▶ [SELECTED EXTRACT]:
Another reason one might pick Riak is for flexibility in modeling your data. Riak will store any data you tell it to in a content-agnostic way — it does not enforce tables, columns, or referential integrity. This means you can store binary files right alongside more programmer-transparent formats like JSON or XML. Using Riak as a sort of “document database” (semi-structured, mostly de-normalized data) and “attachment storage” will have different needs than the key/value-style scheme — namely, the need for efficient online-queries, conflict resolution, increased internal semantics, and robust expressions of relationships.

The third reason for choosing Riak I want to discuss is related to CAP – in that Riak prefers A (Availability) over C (Consistency). In contrast to a traditional relational database system, in which transactional semantics ensure that a datum will always be in a consistent state, Riak chooses to accept writes even if the state of the object has been changed by another client (in the case of a race-condition), or if the cluster was partitioned and the state of the object diverges. These architecture choices bring to the fore something we should have been considering all along — how should our applications deal with inconsistency? Riak lets you choose whether to let the “last one win” or to resolve the conflict in your application by automated or human-assisted means.

▶ [WRITTEN PROBLEM]: Reproduce word for word everything in the Riak passage from "The third reason" down to "or human-assisted means.".

▶ [LISTED ENTRIES]:
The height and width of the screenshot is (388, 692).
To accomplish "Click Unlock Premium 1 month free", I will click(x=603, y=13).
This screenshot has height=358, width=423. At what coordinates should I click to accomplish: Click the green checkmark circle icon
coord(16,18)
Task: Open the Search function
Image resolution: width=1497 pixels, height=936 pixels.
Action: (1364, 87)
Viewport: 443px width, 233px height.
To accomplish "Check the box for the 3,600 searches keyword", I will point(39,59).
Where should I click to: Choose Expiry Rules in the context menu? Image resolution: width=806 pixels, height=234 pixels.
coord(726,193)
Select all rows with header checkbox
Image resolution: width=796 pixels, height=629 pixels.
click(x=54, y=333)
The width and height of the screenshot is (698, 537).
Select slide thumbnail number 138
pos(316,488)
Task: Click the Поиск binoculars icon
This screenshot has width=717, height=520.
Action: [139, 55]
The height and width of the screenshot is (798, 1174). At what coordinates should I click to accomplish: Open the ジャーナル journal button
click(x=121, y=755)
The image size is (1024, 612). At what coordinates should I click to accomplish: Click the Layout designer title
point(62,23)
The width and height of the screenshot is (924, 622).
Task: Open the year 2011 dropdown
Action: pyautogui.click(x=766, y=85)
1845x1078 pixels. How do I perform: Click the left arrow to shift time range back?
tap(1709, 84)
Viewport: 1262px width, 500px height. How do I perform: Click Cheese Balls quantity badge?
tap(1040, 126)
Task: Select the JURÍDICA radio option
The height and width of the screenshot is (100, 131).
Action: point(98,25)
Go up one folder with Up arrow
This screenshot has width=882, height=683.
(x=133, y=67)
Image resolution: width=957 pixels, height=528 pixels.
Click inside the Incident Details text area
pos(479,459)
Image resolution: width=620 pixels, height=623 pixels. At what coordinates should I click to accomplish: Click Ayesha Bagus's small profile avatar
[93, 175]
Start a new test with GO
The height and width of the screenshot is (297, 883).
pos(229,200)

▶ [THE OUTPUT]:
The third reason for choosing Riak I want to discuss is related to CAP – in that Riak prefers A (Availability) over C (Consistency). In contrast to a traditional relational database system, in which transactional semantics ensure that a datum will always be in a consistent state, Riak chooses to accept writes even if the state of the object has been changed by another client (in the case of a race-condition), or if the cluster was partitioned and the state of the object diverges. These architecture choices bring to the fore something we should have been considering all along — how should our applications deal with inconsistency? Riak lets you choose whether to let the “last one win” or to resolve the conflict in your application by automated or human-assisted means.